Patriot Act
June 30, 2004 4:43 PM Subscribe
So I've just come back from a meeting with a US Senator, and during the conversation, he went to great lengths to defend the US Patriot Act ...
... and though I've yet heard an argument that swayed me to think that the act was anything more than a naked power grab, the good Senator did raise an interesting point: he stated that the US Patriot Act in many instances brought to domestic counter-terrorism efforts tools that had long been available to other forms of investigations (namely drug trafficking).

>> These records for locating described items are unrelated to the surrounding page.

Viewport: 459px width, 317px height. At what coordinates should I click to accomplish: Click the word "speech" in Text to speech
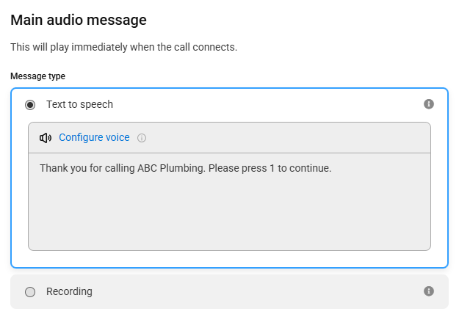(x=96, y=104)
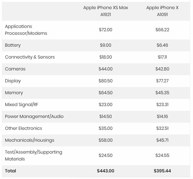The height and width of the screenshot is (179, 193).
Task: Select the Test/Assembly/Supporting Materials label
Action: 34,156
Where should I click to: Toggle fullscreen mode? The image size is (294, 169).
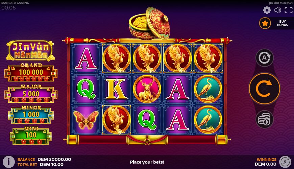coord(288,10)
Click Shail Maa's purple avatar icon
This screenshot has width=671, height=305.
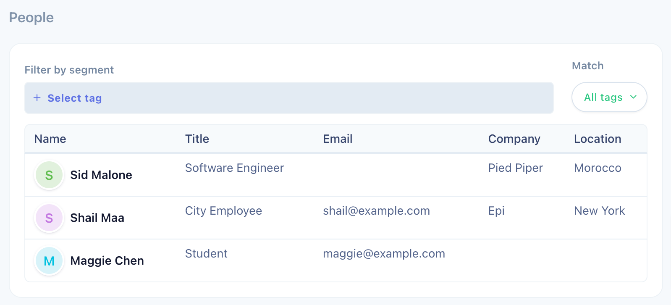pos(49,218)
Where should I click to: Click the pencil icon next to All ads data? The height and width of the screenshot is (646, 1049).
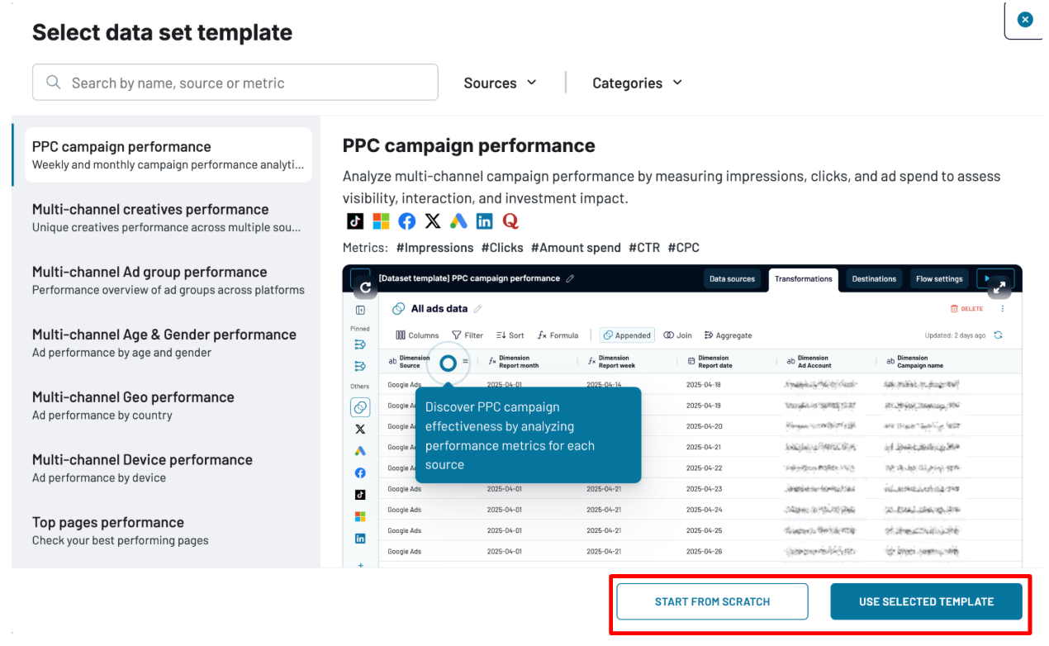477,309
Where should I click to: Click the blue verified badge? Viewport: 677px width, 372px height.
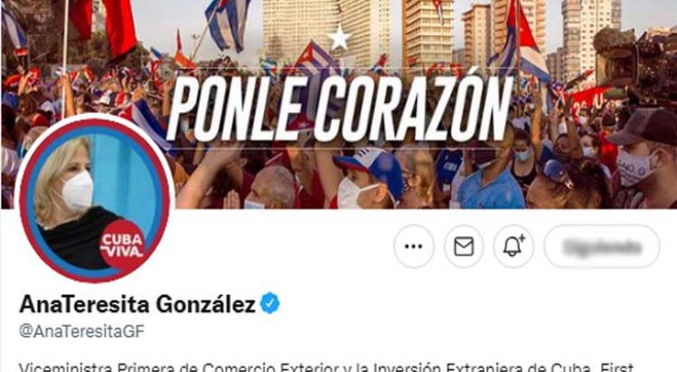pos(270,303)
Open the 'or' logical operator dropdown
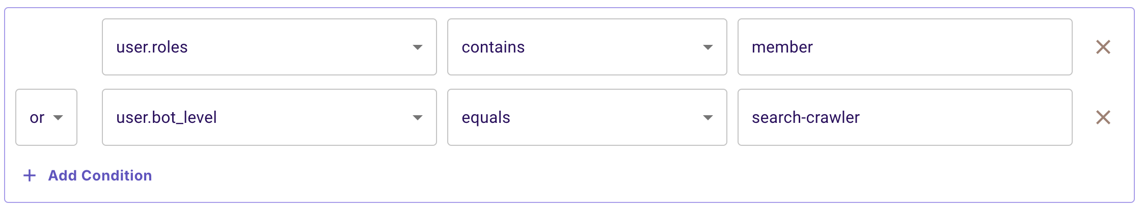The height and width of the screenshot is (207, 1143). tap(46, 117)
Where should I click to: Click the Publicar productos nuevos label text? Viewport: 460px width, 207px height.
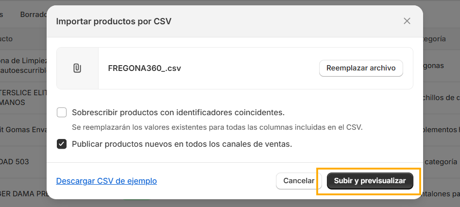[182, 144]
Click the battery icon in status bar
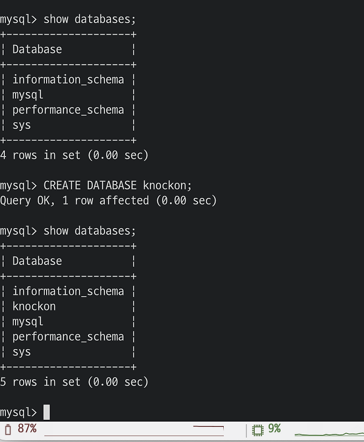This screenshot has height=442, width=364. click(x=8, y=429)
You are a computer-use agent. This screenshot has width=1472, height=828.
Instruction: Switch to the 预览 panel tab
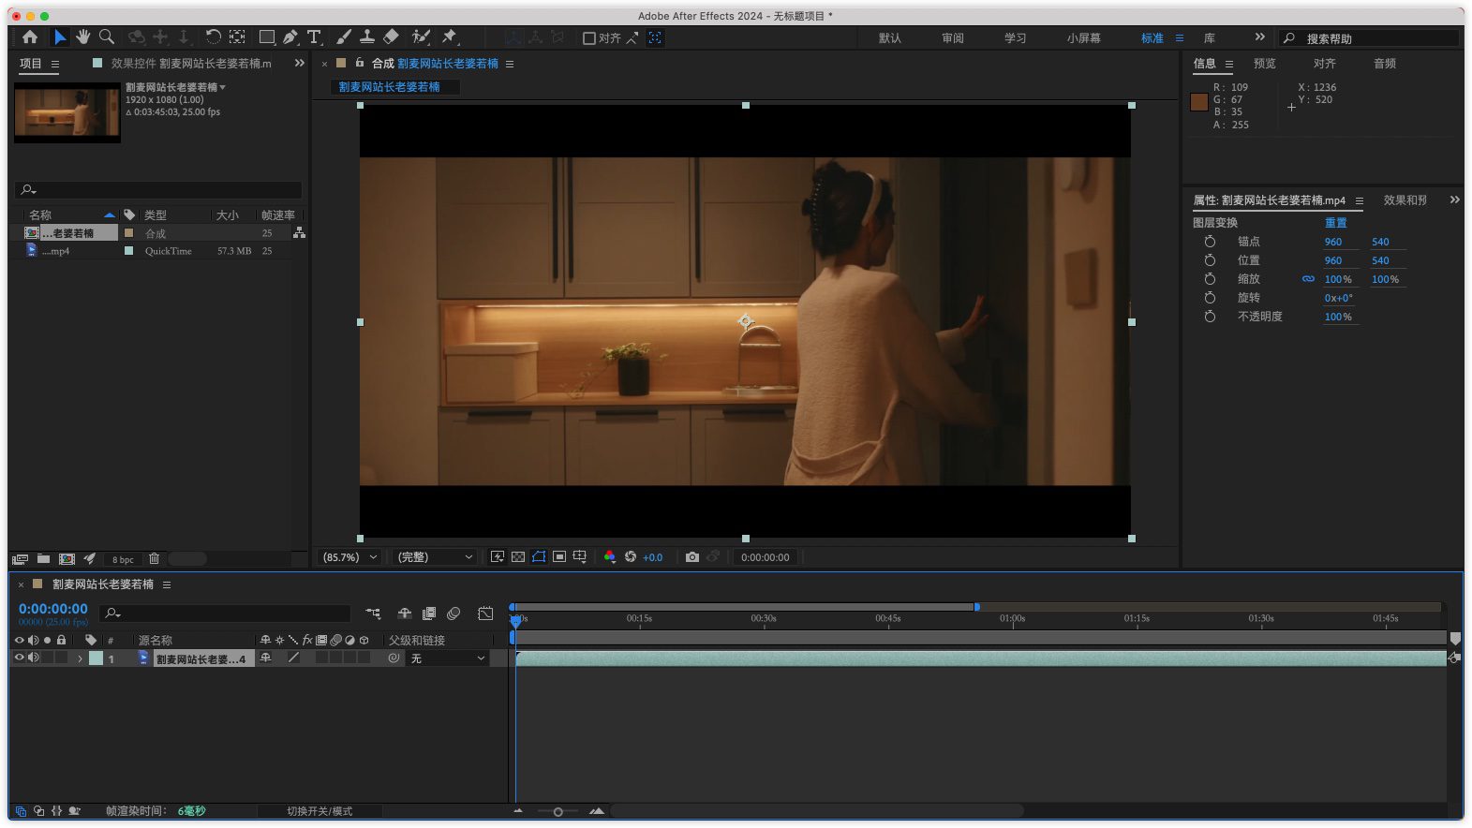(1264, 64)
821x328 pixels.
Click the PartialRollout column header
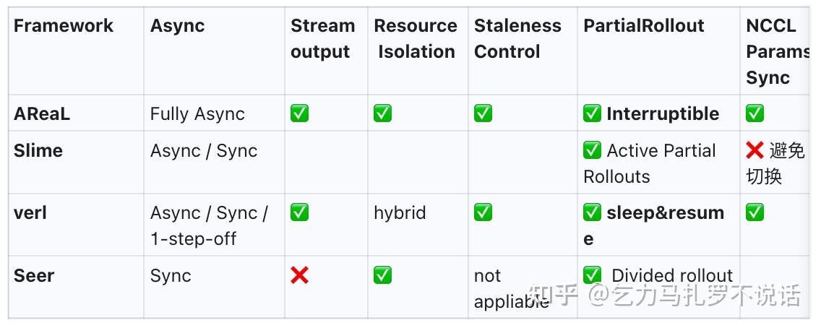click(643, 26)
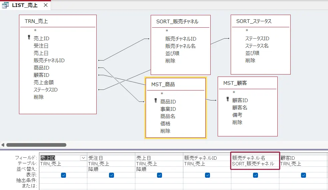Click the key icon beside 顧客ID in MST_顧客
Screen dimensions: 328x190
[228, 100]
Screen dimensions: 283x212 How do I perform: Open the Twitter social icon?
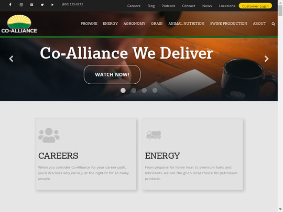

He gave a case in point: an FBI agent working on a drug case wants to tap the cell phone of a suspect, so he obtains the standard warrants... as the suspect moves about the country, the agent doesn't need a judge in each new jurisdiction to sign-off on the warrant; the good Senator maintains that the same agent (prior to the US Patriot Act) working on a counter-terrorism case, wishing to tap the cell phone of a suspected terrorist, would have to get warrants from each jurisdiction as the suspect moved across the country.
The argument, in brief, was that US Patriot Act merely brought to counter-terrorism investigations the tools available in so many other areas of specialty.
So here's my question: I'm curious what our collective mind might think of an act that standardized tools across specialties (minus all the Orwellian trappings of the current US Patriot Act). What are our concerns? What might our praise be?